Online book club seems like an oxymoron. Book clubs after all are supposed to represent a kind of social gathering where like-minded people sit down to discuss literary ideas and more often than not drink too much wine. That’s why I was skeptical when GoodReads, the social networking site based around books (Facebook for readers) announced it was launching its inaugural online-only book club this summer, kicking it off with the Pulitzer-Prize-winning novel "A Visit From the Goon Squad" by Jennifer Egan (Vintage Anchor). To make it feel less impersonal, the site began the club with some good old-fashioned face time -- a Manhattan concert by the CareBears and a reading by Egan in the Housing Works bookstore in Soho organized by literary agency Lisa Weinert Consulting. But after that, the “club” was relegated to the virtual world. Last week Egan, who openly admits she is a Luddite who uses her computer mainly as a word processor, hosted an online chat with club members. Now that the two-month experiment is complete, the question begs to be asked: Was this a club at all or just a bunch of people reading at the same time? And is there a difference?
More than 37,000 GoodReads members added “Goon Squad” to their shelves (think wall on Facebook). It ranked it as one of their most popular books on the site for the summer. Since announcing the book club, Goon Squad became the 11th most read book on the site. The rest of the top 20 are more commercial books like the “Hunger Games” and “Girl With the Dragon Tattoo.” Not bad for a literary novel, even one that won the Pulitzer Prize.
Qualitatively, engagement levels were high and some ran as intense as any liquor-fueled fireside chat.

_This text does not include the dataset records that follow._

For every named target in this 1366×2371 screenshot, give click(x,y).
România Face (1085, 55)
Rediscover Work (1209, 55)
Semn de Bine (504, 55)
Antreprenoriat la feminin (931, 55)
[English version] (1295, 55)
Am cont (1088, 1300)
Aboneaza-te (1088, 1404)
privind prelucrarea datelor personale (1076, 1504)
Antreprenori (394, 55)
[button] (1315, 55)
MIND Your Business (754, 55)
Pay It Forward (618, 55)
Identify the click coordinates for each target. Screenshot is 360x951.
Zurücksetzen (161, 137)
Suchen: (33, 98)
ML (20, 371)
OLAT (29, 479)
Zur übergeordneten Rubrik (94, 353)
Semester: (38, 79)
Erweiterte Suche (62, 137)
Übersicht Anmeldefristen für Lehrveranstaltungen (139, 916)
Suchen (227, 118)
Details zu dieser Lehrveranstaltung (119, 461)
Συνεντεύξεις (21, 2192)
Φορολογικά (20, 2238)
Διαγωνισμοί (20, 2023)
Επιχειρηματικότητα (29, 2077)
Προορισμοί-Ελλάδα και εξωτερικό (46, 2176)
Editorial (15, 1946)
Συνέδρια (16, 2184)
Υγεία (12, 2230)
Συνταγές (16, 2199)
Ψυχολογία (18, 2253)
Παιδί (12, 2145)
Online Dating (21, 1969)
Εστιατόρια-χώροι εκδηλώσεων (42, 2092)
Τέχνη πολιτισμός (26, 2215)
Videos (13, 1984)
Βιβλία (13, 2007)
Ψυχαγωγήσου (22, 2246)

“This was my least favorite chapter. First I was pissed that it had a science fiction-y feel to it and that I couldn't figure out who the characters were,” wrote a reader named Maureen about chapter 13 where Egan envisions a future filled with children who rule the world using iPhone-like devices. Some chapters had more than 1,000 comments. Egan herself found the club to be an unqualified success. We chatted with her at its conclusion to try to answer the question of whether it is fair to call what they did an actual “club.” Huffington Post: Do you think the GoodReads club ended up functioning like a real book club? Jenny Egan: I feel like it did work. It’s always hard the first time doing anything. But more than 35,000 people registered, and for a literary novel that’s huge. I feel like it has been a huge boon for the book. HP: You closed the club with a final live Skype chat. Did that make it feel like you were more properly engaged with the readers?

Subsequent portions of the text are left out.